Greg Clark is the new Housing Secretary, with responsibilities including steering the Renters' Reform Bill through parliament.
He is part of a new Cabinet named by outgoing Prime Minister Boris Johnson in a bid to show he can form a working caretaker government which can function until a new Conservative leader is elected in the early autumn.
Clark, 54, is Tory MP for Tunbridge Wells and has previously served as a junior minister of state in the Housing and Communities department during the Conservative-LibDem coalition before becoming Secretary of State at the same department in 2015. He has also served as Financial Secretary to the Treasury.

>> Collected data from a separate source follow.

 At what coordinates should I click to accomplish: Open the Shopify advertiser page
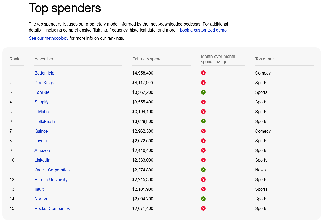[42, 102]
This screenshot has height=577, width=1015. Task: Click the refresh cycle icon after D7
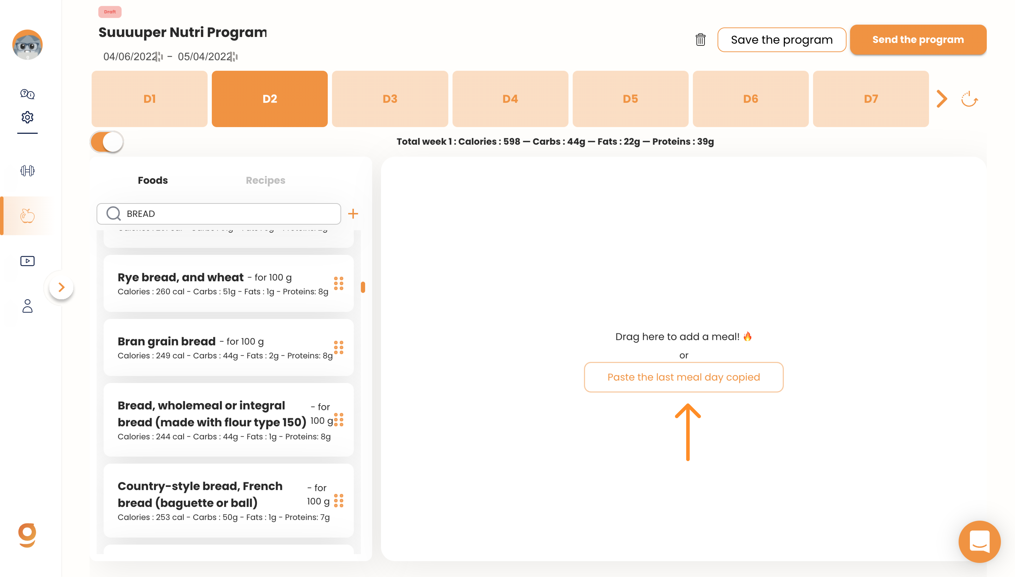[x=969, y=99]
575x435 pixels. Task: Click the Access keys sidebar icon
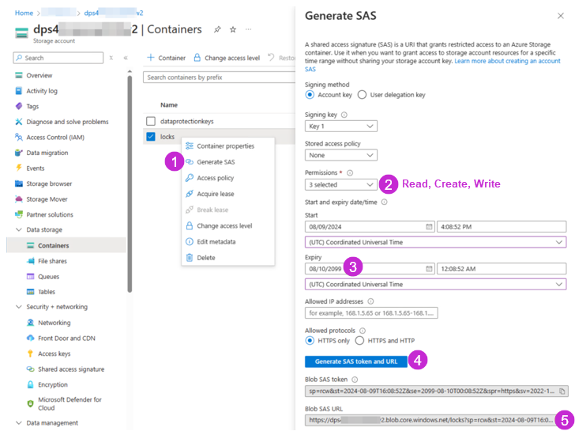(31, 354)
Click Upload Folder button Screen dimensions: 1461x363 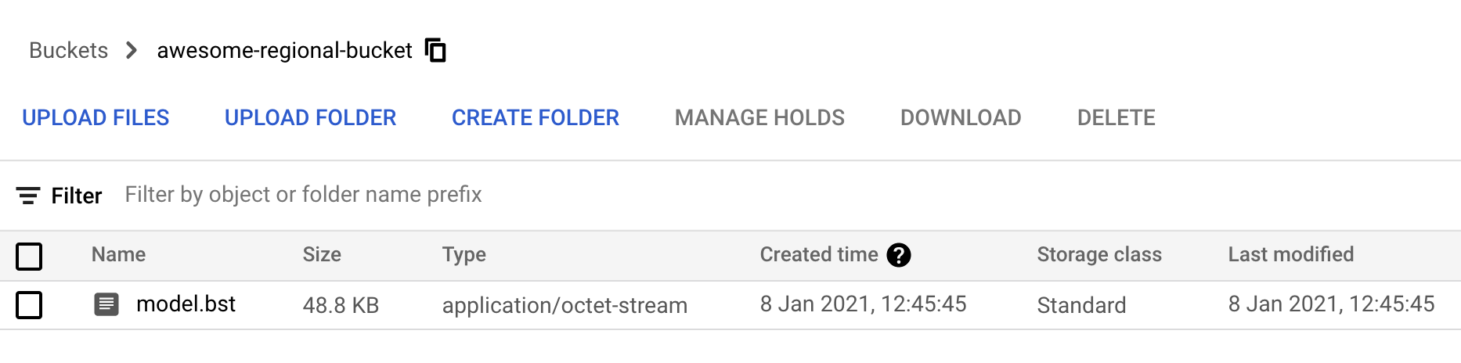click(310, 117)
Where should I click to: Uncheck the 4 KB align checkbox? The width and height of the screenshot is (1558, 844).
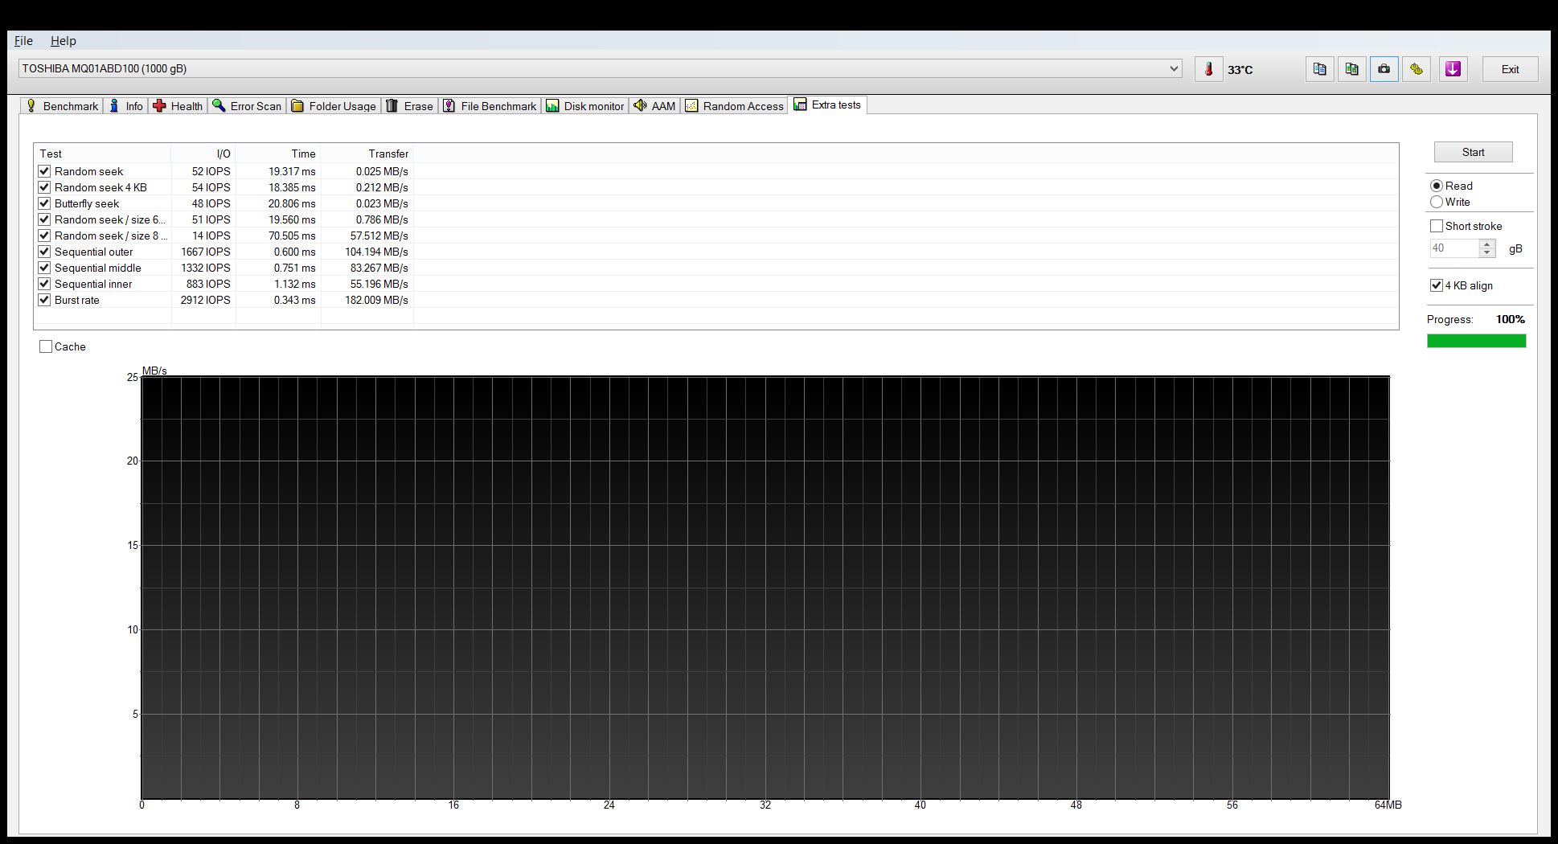coord(1437,285)
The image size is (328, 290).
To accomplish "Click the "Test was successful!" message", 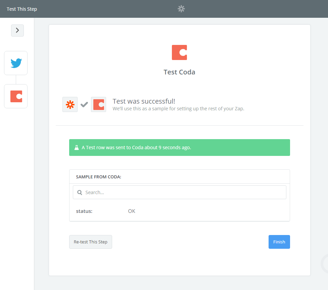I will pos(144,101).
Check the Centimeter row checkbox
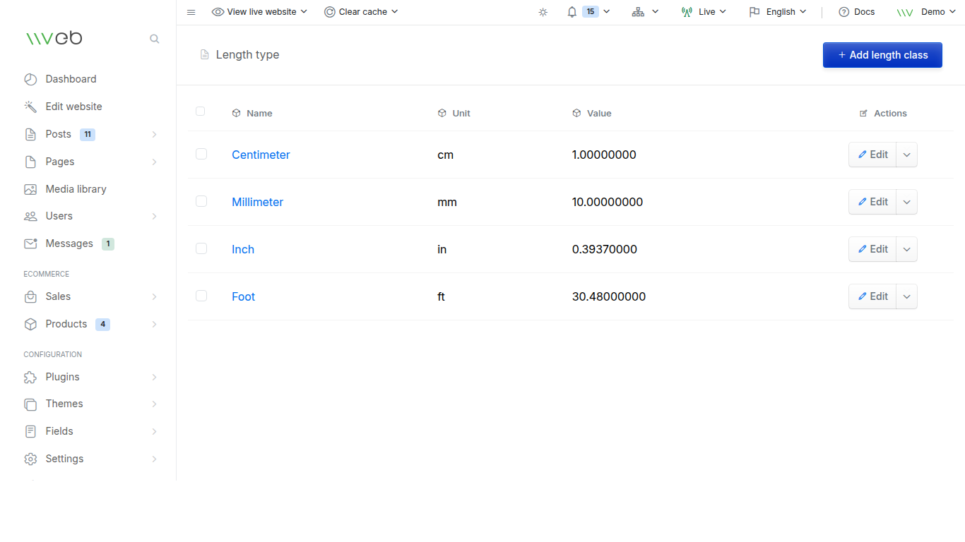Viewport: 965px width, 542px height. (x=201, y=154)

Yesterday Johnson sacked the previous Housing Secretary Michael Gove (with an official statement calling him “a snake”) while a slew of junior ministers in the Department of Levelling Up, Housing and Communities quit in opposition to the Prime Minister.
Gove was a senior and long-standing figure in the Conservative Party and had served in a strong of high-level posts including Education Secretary, Chief Whip, Chancellor of the Duchy of Lancaster, Justice Secretary and Environment Secretary, as well as most recently Secretary of State for Levelling Up, Housing and Communities.

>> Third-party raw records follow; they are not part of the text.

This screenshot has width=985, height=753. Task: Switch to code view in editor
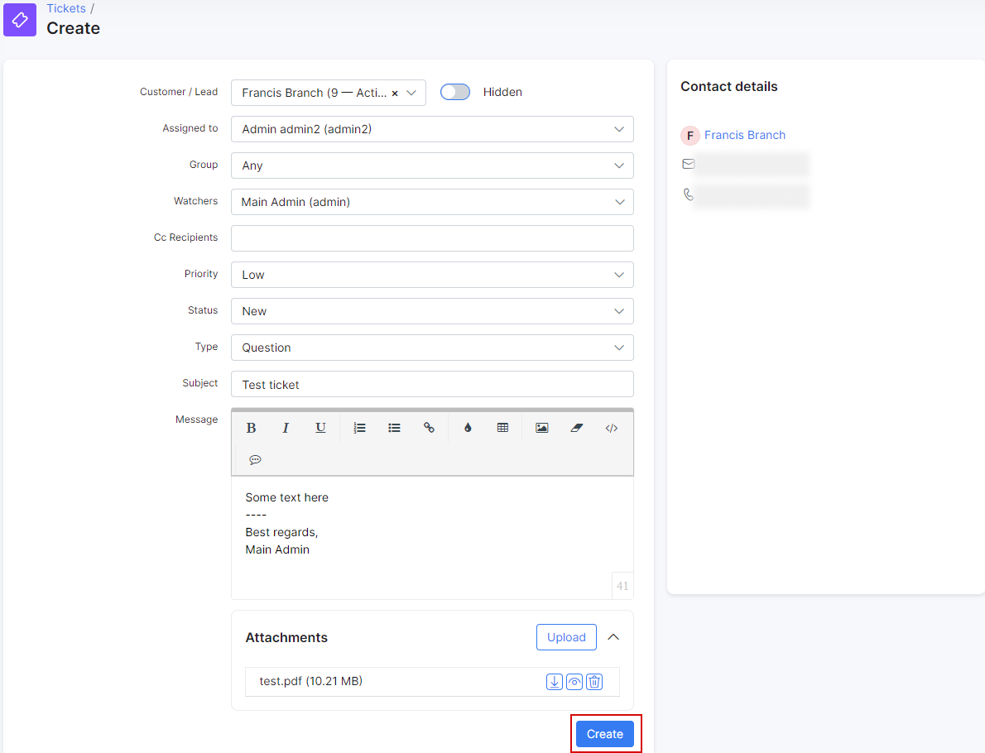612,428
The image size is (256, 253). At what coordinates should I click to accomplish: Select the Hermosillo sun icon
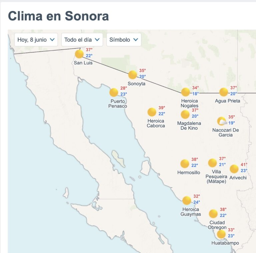tap(185, 164)
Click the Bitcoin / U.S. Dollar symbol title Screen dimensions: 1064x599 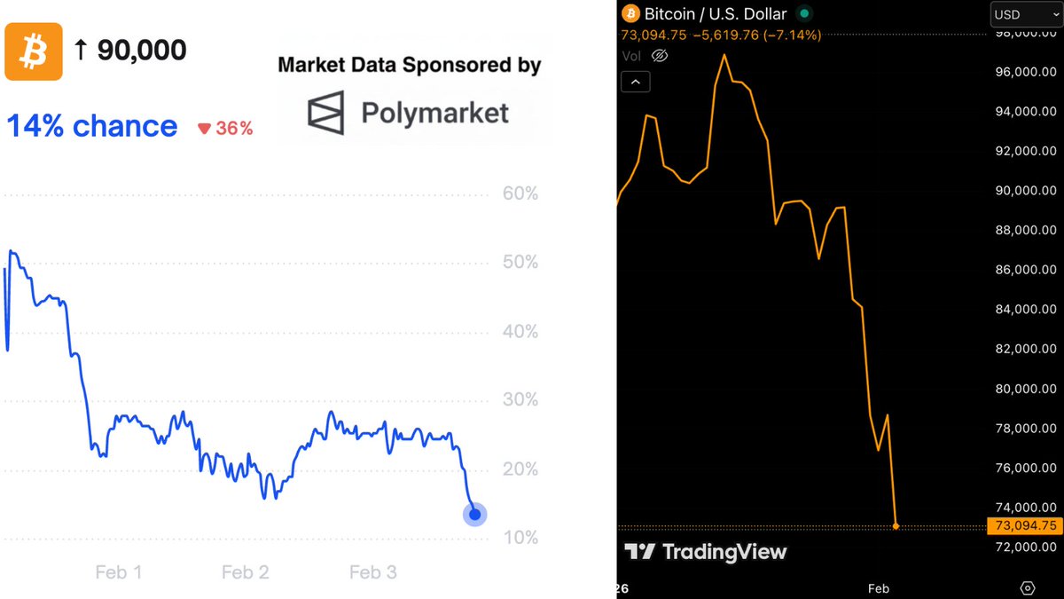[716, 14]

Just last month Gove led on the introduction of the controversial White Paper called A Fairer Private Rental Sector, which is widely seen as representing a shift of power from landlords to tenants. There may still be uncertainty over the future progress of the White Paper recommendations and the accompanying Rental Reform Bill, especially if - as expected - a new Prime Minister is eventually elected by the Conservatives over the course of the summer.

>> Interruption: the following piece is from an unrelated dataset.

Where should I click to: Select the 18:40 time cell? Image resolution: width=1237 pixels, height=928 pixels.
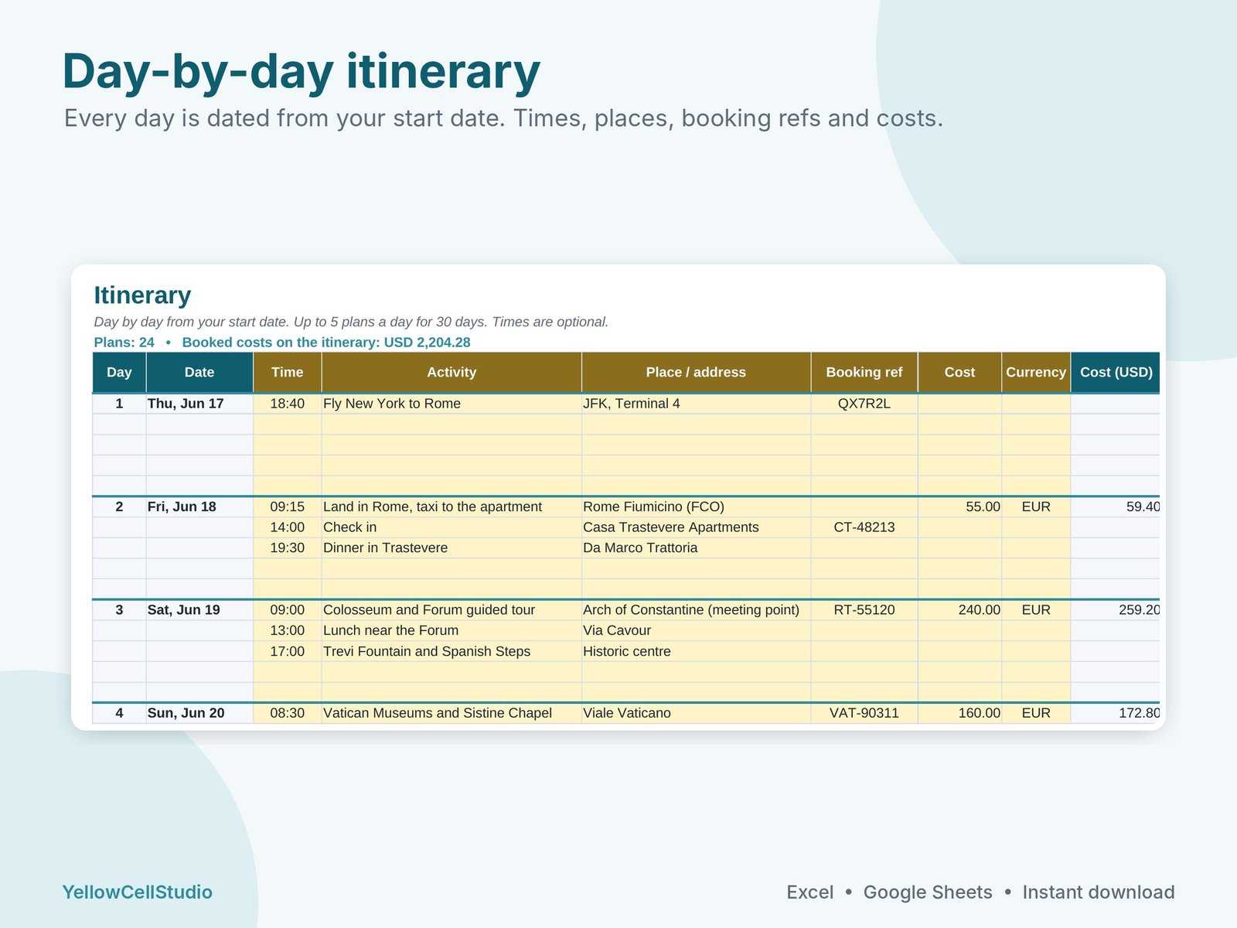click(288, 404)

Before Gove’s sacking, housing minister Stuart Andrew became the 11th housing minister to leave the post in just 10 years. He quit as one of the almost-50 ministers resigning from the government yesterday over the integrity of Prime Minister.
Junior housing minister Andrew - who was appointed to replace the now-infamous Chris Pincher - was in office for just 148 days. He says in his resignation letter: "Loyalty and unity are traits that I have always endeavoured to provide for our great party. However, I fear I have let these override my judgement recently. There comes a time when you have to look at your own personal integrity and that time is now."
Another minister at the Department for Levelling Up, Housing and Communities - Kemi Badenoch - quit yesterday for similar reasons.
The only minister left at the Department of Levelling Up, Housing and Communities prior to Clark's appointment was Eddie Hughes.
Hughes - officially the Parliamentary Under-Secretary of State for Housing and Rough Sleeping - was appointed by Johnson in January 2021 and has been a pro-Brexit pro-Johnson loyalist, saying he backed the Prime Minister in last month’s confidence vote. He was seen sitting close to Johnson during Prime Minister’s Questions on Wednesday lunchtime.
It is not yet known whether Hughes will remain as housing minister with Clark in charge of the department.